A month after nuclear power was first produced, the most doubting among those who had participated in the STR project knew that atomic propulsion of ships was feasible, that it was only a matter of time before the technology developed for Mark I would bring about a revolution in Naval engineering, strategy, and tactics. We knew, too, that industrial nuclear power could be built on the same technological foundations. The Pressurized Water Reactor at Shippingport, Pennsylvania—the world's first solely industrial power reactor—was in fact developed from STR experience under Admiral Rickover's direction.
To those of us who had participated in the STR project, who knew how many chances were taken, how far previous engineering knowledge had been extrapolated, the fact that all the unknowns had turned out in our favor was a humbling experience.
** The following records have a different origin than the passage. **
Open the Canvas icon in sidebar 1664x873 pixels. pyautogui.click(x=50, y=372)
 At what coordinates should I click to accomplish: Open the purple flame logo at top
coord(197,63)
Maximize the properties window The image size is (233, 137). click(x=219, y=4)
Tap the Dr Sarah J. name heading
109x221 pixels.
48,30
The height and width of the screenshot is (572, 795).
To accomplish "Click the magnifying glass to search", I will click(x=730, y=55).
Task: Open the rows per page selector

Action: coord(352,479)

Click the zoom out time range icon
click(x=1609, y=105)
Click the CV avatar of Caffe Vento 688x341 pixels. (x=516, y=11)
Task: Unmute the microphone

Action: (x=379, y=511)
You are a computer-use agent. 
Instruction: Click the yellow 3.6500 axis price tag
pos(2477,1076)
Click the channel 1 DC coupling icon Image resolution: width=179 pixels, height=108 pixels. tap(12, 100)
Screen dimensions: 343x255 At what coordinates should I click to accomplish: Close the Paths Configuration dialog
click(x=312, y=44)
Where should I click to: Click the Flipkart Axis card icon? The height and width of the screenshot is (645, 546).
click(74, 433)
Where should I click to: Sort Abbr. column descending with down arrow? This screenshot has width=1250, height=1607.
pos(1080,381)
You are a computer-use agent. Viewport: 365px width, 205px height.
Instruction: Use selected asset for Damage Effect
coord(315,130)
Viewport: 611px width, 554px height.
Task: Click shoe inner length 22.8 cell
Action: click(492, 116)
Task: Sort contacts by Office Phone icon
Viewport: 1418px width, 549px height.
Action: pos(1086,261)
Rickover, paraphrasing Pasteur, put it this way: "We must have had a horseshoe around our necks. But then Nature seems to want to work for those who work hardest for themselves."
STR Mark I is now a flexible facility providing much of the experimental information for the Navy's nuclear propulsion program, which today includes thirty-three submarines, a guided missile cruiser, and the first nuclear-powered aircraft carrier. It provides the practical training for all the hundreds of officers and enlisted men who will man our nuclear fleet. The courage, the will, the judgment and resourceful which went into STR Mark I have made the United States Submarine Nautilus an outstandingly successful venture in man's long struggle with nature.